Transcriptomic Analysis Pipeline

The reads quality check was performed using FASTQC ([58 ]). A trimming step of the low-quality bases at 5’ and 3’ was performed using Trimmomatic ([59 (link)]). Low-quality nucleotides were trimmed from the ends of the reads (first 8 bases), setting the minimum quality per base at a Phread score of 20 and minimum and maximum length of the reads after cleaning at 25 bp and 240 bp, respectively. Cleaned reads were assembled into transcript sequences using Trinity v.2.11.0 ([60 (link)]) with in silico read normalization, setting the -min_kmer_cov parameter at 2. The clustering of the transcriptome was performed using the CD-hit-est software (v. 4.6.8, [61 (link)],) with 90% identity threshold in order to remove transcriptome redundancy. The whole transcriptome was aligned with BLASTx software ([62 (link)]) versus the Uniprot SwissProt database (downloaded in July 2020), setting the e-value threshold to 1e⁻³. A filtering step was performed at this stage for removing all the matches against bacterial sequences from the transcriptome.
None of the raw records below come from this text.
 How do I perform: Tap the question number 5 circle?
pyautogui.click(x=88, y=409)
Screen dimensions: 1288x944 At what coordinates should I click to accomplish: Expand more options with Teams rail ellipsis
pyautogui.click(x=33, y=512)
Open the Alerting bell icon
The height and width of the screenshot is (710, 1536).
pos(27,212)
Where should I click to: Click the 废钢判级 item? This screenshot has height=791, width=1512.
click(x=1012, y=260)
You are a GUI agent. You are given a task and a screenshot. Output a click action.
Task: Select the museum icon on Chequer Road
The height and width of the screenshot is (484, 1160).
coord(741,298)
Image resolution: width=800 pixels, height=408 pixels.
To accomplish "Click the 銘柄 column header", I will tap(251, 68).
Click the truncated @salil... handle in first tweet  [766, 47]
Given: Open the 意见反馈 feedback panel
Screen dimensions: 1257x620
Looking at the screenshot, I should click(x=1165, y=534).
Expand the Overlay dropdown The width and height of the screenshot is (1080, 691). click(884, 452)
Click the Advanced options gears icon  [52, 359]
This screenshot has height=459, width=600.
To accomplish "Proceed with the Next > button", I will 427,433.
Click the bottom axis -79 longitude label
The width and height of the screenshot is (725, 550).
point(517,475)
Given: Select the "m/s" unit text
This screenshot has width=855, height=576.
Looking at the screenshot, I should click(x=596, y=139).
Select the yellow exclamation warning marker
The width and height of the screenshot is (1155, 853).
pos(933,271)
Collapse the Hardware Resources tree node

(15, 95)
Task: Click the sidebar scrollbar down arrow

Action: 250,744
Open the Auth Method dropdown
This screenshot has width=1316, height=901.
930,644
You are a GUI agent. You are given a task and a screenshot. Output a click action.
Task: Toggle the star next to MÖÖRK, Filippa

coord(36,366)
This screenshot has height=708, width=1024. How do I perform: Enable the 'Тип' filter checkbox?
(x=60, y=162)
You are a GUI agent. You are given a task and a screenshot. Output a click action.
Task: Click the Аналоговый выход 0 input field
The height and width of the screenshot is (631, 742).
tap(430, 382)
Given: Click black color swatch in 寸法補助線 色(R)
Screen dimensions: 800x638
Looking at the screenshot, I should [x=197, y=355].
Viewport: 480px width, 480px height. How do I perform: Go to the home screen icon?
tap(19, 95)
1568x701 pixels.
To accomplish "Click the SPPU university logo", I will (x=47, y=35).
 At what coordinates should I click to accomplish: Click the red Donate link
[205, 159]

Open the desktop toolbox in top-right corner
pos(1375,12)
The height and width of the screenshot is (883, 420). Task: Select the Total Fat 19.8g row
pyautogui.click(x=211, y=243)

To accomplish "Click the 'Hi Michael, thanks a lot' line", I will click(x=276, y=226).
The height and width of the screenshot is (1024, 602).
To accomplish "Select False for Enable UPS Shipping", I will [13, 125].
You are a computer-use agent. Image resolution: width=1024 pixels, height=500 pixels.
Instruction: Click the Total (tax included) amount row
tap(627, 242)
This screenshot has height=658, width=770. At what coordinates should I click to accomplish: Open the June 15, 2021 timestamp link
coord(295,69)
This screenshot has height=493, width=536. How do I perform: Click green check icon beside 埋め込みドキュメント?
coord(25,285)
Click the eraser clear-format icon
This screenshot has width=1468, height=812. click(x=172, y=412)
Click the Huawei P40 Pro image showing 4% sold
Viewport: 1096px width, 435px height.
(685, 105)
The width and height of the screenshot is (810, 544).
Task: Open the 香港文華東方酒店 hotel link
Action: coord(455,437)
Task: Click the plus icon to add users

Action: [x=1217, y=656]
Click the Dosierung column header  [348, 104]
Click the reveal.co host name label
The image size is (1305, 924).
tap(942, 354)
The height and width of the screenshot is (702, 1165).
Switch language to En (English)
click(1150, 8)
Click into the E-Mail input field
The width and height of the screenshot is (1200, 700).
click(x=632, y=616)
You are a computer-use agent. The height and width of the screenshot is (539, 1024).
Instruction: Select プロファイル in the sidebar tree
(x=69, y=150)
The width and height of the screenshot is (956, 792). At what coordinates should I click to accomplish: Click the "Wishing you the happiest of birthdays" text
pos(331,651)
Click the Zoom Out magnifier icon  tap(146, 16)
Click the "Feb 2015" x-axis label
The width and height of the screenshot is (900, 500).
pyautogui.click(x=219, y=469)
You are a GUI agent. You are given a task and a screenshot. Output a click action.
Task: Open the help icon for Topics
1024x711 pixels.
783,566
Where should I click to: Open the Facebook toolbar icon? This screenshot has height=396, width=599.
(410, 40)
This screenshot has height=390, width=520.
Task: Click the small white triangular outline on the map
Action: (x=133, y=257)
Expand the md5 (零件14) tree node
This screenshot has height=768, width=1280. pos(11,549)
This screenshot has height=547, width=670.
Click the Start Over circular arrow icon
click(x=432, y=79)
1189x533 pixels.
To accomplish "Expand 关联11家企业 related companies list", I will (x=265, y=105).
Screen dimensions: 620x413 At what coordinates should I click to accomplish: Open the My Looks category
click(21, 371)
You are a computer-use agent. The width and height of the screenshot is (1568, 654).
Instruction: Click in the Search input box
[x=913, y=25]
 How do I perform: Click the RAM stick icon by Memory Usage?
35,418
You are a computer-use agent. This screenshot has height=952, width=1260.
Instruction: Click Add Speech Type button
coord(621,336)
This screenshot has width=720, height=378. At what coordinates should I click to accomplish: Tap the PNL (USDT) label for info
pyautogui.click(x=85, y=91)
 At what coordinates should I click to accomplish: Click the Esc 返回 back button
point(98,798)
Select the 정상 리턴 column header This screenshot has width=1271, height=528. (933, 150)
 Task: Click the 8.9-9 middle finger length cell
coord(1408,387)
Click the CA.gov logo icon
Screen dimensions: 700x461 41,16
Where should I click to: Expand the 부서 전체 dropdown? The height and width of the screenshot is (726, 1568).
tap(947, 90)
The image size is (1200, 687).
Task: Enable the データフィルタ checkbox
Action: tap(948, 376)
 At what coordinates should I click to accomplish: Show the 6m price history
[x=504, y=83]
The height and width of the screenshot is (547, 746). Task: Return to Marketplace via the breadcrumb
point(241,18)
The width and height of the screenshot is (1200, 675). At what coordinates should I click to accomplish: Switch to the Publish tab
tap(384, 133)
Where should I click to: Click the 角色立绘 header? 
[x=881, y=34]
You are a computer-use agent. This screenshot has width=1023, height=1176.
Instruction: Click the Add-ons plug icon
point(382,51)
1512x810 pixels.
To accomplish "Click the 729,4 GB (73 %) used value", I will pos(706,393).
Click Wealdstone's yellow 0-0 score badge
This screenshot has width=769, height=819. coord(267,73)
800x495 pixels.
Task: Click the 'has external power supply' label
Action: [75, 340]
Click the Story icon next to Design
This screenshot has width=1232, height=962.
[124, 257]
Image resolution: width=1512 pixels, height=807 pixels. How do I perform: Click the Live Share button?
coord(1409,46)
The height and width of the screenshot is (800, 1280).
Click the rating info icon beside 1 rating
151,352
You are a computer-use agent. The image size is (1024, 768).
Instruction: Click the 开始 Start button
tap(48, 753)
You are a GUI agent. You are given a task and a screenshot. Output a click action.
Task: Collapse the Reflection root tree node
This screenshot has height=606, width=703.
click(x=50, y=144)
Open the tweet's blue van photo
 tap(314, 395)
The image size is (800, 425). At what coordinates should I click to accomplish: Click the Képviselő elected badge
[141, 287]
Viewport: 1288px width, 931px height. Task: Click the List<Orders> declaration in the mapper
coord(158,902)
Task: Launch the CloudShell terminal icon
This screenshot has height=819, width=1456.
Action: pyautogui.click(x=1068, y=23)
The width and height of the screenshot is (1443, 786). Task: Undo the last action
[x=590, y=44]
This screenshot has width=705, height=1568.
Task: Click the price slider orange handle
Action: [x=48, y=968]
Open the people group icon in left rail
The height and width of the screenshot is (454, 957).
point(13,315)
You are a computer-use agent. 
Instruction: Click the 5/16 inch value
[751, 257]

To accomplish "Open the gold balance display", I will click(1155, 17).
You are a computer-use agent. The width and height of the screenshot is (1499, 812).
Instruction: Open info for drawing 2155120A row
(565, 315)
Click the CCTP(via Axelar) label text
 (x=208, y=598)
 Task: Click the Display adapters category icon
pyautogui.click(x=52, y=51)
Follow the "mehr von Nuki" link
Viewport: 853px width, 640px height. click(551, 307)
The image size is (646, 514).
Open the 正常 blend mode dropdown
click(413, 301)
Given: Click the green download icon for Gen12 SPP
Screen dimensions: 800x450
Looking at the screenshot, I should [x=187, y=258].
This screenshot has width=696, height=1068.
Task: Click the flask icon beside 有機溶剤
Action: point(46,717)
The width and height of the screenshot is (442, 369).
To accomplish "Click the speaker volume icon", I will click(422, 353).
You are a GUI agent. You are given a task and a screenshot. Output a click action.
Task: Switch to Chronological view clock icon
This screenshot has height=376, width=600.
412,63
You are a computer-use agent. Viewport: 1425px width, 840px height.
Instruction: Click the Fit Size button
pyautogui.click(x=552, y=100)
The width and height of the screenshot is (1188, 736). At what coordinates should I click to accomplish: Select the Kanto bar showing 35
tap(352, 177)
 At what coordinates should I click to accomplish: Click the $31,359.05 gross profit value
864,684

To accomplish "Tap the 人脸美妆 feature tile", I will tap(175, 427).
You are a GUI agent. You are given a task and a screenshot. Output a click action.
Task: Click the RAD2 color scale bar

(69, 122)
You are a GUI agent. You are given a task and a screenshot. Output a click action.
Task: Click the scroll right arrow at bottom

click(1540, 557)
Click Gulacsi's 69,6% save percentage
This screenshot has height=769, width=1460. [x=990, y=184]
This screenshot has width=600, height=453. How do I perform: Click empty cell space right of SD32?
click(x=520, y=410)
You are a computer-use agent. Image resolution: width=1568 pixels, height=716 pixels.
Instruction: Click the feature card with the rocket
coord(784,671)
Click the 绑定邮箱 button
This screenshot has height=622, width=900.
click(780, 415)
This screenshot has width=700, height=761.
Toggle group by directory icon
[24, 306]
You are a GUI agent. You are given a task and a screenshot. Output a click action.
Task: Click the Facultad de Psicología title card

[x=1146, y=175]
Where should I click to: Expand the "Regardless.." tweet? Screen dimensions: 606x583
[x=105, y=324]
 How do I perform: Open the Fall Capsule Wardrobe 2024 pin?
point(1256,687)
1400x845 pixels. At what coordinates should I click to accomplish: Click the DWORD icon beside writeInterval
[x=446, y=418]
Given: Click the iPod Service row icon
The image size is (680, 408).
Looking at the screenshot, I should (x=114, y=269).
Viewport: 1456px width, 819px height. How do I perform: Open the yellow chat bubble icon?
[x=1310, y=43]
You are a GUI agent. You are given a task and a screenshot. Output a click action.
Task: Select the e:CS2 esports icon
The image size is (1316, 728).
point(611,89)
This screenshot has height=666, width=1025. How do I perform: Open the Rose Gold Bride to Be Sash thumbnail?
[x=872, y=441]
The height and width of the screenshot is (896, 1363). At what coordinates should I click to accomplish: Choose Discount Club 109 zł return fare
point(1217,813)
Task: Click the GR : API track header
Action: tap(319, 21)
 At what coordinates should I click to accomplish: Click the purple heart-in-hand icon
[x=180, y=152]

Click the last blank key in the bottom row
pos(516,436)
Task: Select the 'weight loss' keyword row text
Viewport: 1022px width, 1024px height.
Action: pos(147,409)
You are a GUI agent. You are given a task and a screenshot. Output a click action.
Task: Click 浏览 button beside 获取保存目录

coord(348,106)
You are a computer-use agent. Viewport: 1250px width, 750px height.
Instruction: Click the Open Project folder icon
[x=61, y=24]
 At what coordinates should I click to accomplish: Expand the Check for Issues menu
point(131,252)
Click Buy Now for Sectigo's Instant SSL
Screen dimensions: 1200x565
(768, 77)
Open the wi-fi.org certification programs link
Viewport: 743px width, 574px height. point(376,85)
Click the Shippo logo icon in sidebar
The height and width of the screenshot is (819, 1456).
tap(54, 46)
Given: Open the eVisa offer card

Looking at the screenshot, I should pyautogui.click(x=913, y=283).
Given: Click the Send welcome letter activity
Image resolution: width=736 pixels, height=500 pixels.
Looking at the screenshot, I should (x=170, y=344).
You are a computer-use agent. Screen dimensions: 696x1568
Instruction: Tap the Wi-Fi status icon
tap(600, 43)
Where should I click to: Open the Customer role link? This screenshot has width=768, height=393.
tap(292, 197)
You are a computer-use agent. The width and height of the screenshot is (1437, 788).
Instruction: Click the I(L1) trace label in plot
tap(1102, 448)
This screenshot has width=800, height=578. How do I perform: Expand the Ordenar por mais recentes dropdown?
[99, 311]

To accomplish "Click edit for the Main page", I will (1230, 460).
The prediction of the encoded proteins from the assembled transcripts was obtained via TransDecoder v 5.3.0 (https://github.com/TransDecoder/TransDecoder/releases). Coding sequences were identified by the software based on: 1) a minimum length Open Reading Frame (100 by default to minimize the number of false positives); 2) an internal score system; 3) if a candidate ORF is entirely included within the coordinates of another candidate ORF, the longer one is reported. The functional annotation of the predicted proteins was performed by InterProScan (version 5.33) ([63 (link)]).